As an EM its part of our daya to day job to wear multiple hats and to know multiple language of communication to interact with stake holder. Let me explain with the help of an example regarding a situation where I need to explain complex tech problem to a non-tech person .
Situation : At hyperface an on call issue occured that our reward engine availability started decreasing as a result of which it was not able to process real-time reward and customer were getting affected.
1. we nee to identify the root cause.
2. buisness team got involved as this customers were calling them and asking for RCA . So to understand the problem better they wanted us to present the RC so that the can present the same to bank business team.
3. We identifed the problem that because for some transaction date was coming in wrong format as agreed by the bank and we were converting it to epoch time and as this was null and on converting epoch time to null it was trying to fetch all the transactions from 1970 and was killing the DB.
1. As step one we fixed in our code and brought everything to normal .
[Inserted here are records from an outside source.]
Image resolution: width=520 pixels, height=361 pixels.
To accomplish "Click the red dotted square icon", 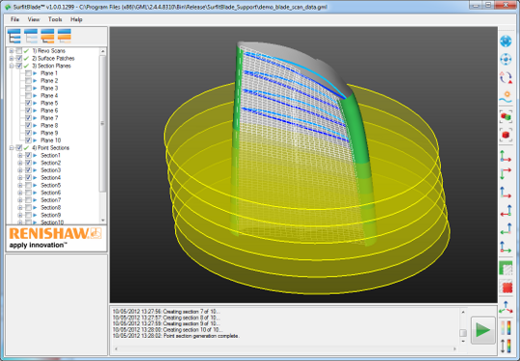I will point(507,287).
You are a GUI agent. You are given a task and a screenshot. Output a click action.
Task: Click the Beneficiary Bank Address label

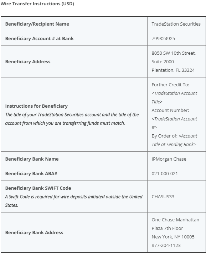pos(34,232)
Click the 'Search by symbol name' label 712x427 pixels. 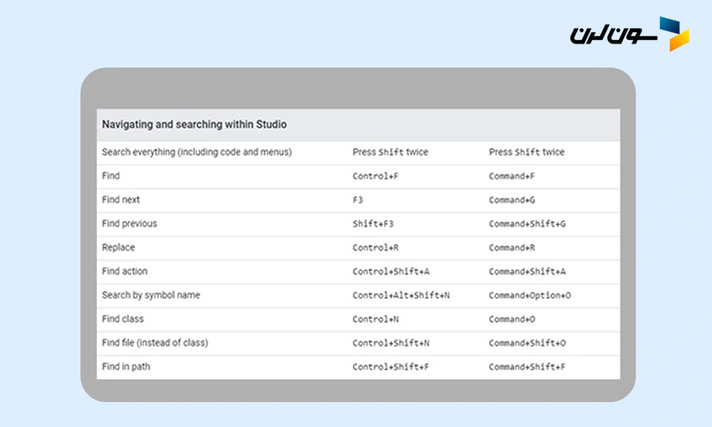point(151,295)
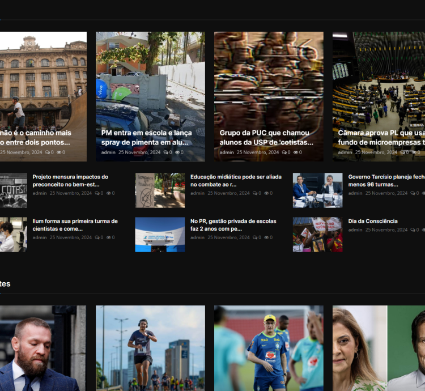Click views eye icon under Ilum forma article
The image size is (425, 391).
[109, 237]
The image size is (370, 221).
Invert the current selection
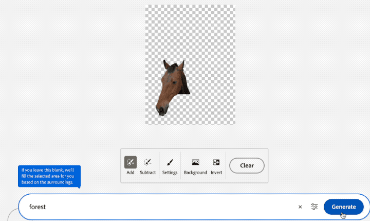(216, 165)
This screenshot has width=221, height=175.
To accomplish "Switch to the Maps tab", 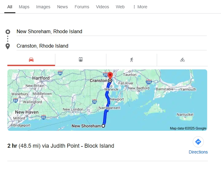I will click(x=24, y=7).
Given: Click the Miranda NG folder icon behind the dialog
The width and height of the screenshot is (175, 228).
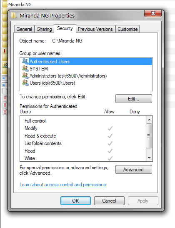Looking at the screenshot, I should click(5, 5).
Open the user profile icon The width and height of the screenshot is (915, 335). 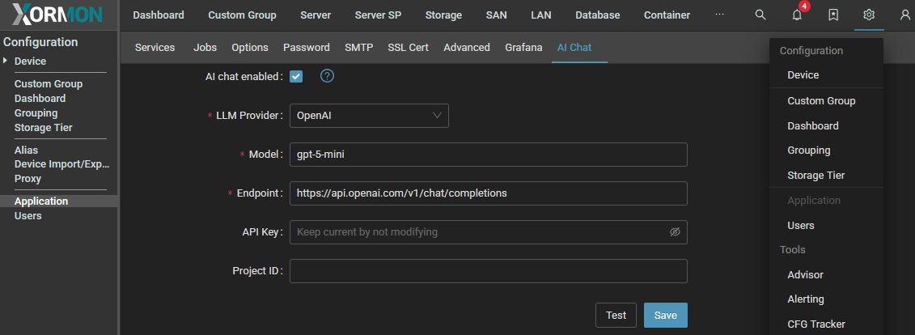pos(904,15)
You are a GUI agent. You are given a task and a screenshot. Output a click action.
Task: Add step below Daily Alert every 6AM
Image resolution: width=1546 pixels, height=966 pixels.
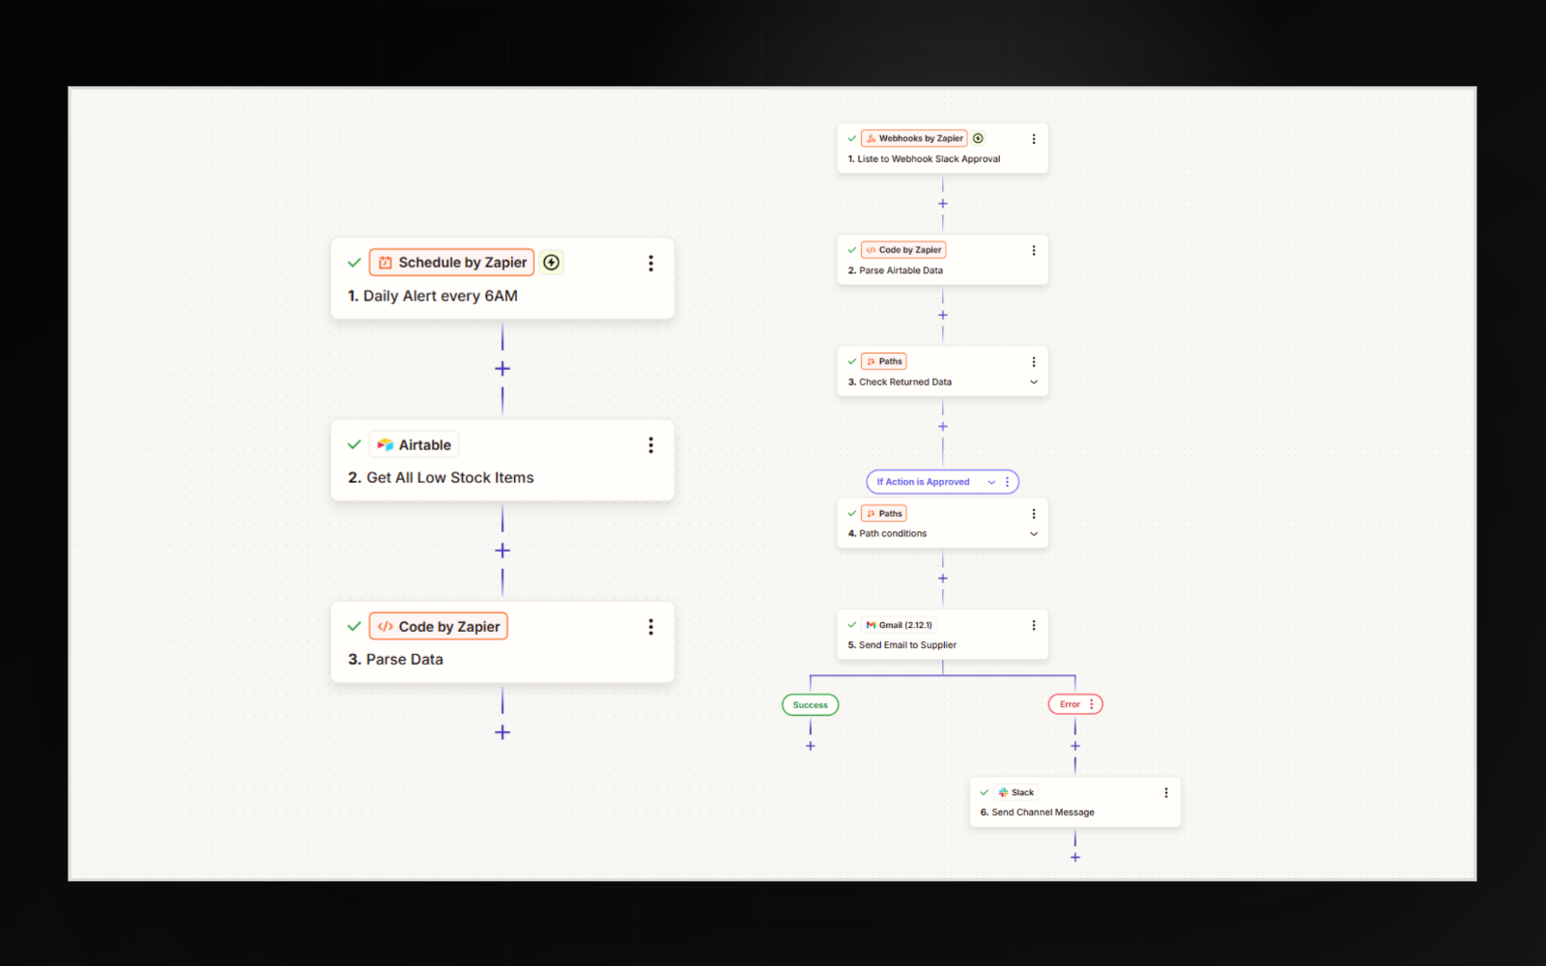(502, 369)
2. now to explain it business team we created a RCA doc followed recursing Why Approach .
a. Why this problem occured ?
This problem occuued as our reward processing engine ws going down.
b. Why reward engine was going down ?
As our Database load has increased because of which services were not able to communicated with DB and were dying.
c. Why DB load as increased.
DB Load increased because the data coming in transaction was of wrong format which resulted in wrong to and from date and was trying to large amount of transaction.
d. Why date wrong format was not handled ?
Wrong date format was not handled because it was agreed upon with the bank business that date format will never change , and due to fast pace developemt we also did not put any specific check.
e. Why other type of rewards were affected ?
as we are in monolith architecture and use same database and load on database was high so all the rewards were failing.
Steps to make sure it will not happen in future:
1. Handle validation for all fields and if validation failes then move that record to DLQ and raise alert.
2. PUT a check for range queuries if it is more then 1 year for a user then fail and move it ot DLQ.
1. Move it to push based architecture rahther then pull based.
1. Business team understood the prblem and that gave them confidence and they further communicated to external team that this was a problem form banks end and that will not happen .
2. They followed with bank team and got the format corrected.